During a severe time of wilderness in my life, some friends and I were not attending regular church. We met sometimes on Sunday mornings to cultivate a shared garden. We called it "the garden church." There was something profound about those work celebrations, those active prayers, those times of productive gathering of the community of believers.

The three-year-old son of our friends would run up and down the raised beds, naked, laughing. One time he peed in the garden and proudly proclaimed to his dad, "Look! I am watering the garden." I suppose there are all manner of spiritual parallels to this boy’s action, but I will leave that to you, dear reader, to mull over. The Garden Church was a spiritual place, a place of community and of communion with the created and the Creator.

I garden because this is good in itself. I grow weary of feeling guilty about things, tired of saying no—but organic gardening is not simply a negative action of not buying pesticides, not purchasing plastic-wrapped produce, not supporting agri-business and factory farming. Rather, it is a positive act. To grow a garden is to marvel at creation.

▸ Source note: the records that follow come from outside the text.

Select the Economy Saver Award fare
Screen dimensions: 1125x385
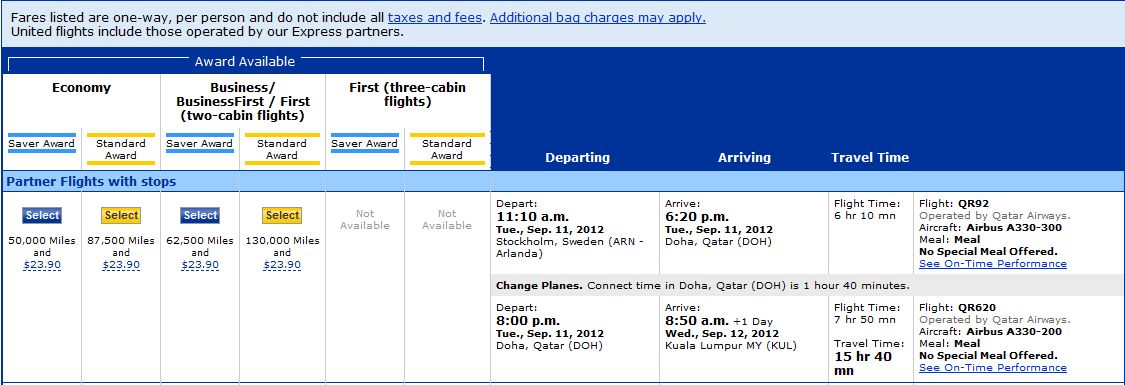point(42,215)
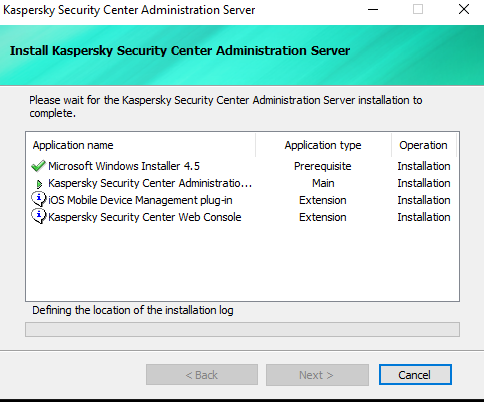Select iOS Mobile Device Management plug-in row
The height and width of the screenshot is (402, 484).
pos(242,200)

I drop tiny, brown, wrinkled things in the ground. Every time, I feel surprised when something eventually sprouts up. I get so excited that I call my children and point to the tiny little dicot leaves, "Look! our food is growing." And we stoop down to admire its tiny new life, its persistence at pushing up through the brown earth, its stamina, its goodness.

My friend Molly, who lived in Afghanistan for many years and now lives in Jerusalem, once told me she valued my flower garden. I was humbled because I had felt that I was unable to make an impact for good on earth, instead spending all my time at home caring for babies and flowers while she was translating Farsi for the UN and working for peace. She told me that my roses and lilies were doing as much good as the work she was doing on the other side of the earth. I chose to believe her.

Most important, I garden for love of the earth and those it nourishes. I love the act of gardening. I enjoy digging. I like the smell of rich, dark dirt. I get a kick out of compost; nothing is wasted—it just gets re-allocated, renewed, regenerated. No death is so great that it cannot serve yet another life, another body. I am forgiven for letting those vegetables sit in the fridge too long until they rotted.

Compost is the perfect object lesson for God’s words, "Behold, I make all things new," and a good illustration of the concept that all things work together for the good of those who love God. Worms, dirt, detritus—they all work together to make yummy veggies and beautiful flowers. Resurrection.

Gardening makes me strong, makes me healthy, makes me whole, and it is a relationship of reciprocity: I feed the garden and the garden feeds me. The food that the garden gives to me is physical, tangible, tasty, but it is also spiritual. Gardening helps me to love God, who becomes less abstract and more the Vibrant, Surprising, Creating, Sustaining force I really do believe in.

The fruits of the garden nourish my family, our house guests, our neighbors, our friends. The eating together of home-grown produce is love in tangible form.

In closing, I borrow from "Beauty in the Garden," a chapter in The Fragrance of God (Eerdmans, 2006), by Orthodox priest Vigen Guroian.

In my garden, I take hope from Jesus’ promise to the repentant thief on the cross that he will be with his Lord in Paradise. I know that the sweat and tears of penance bring Paradise near in my backyard. For a garden is a profound sign and deep symbol of salvation, like none other, precisely because a garden was our first habitation, and God has deemed it to be our final home. Beauty is the aim of life. God imagined it so. God spoke the Word, and his invisible Image of Beauty became a visible garden. . . . (84-85)

—Anna Maria Johnson makes her home in Virginia’s Shenandoah Valley with her photographer-husband and their two young daughters. Her main pursuits include writing, making visual art, and cultivating beauty in the forms of food, flowers, and relationships. She places special emphasis on observing the light falling through her kitchen windows.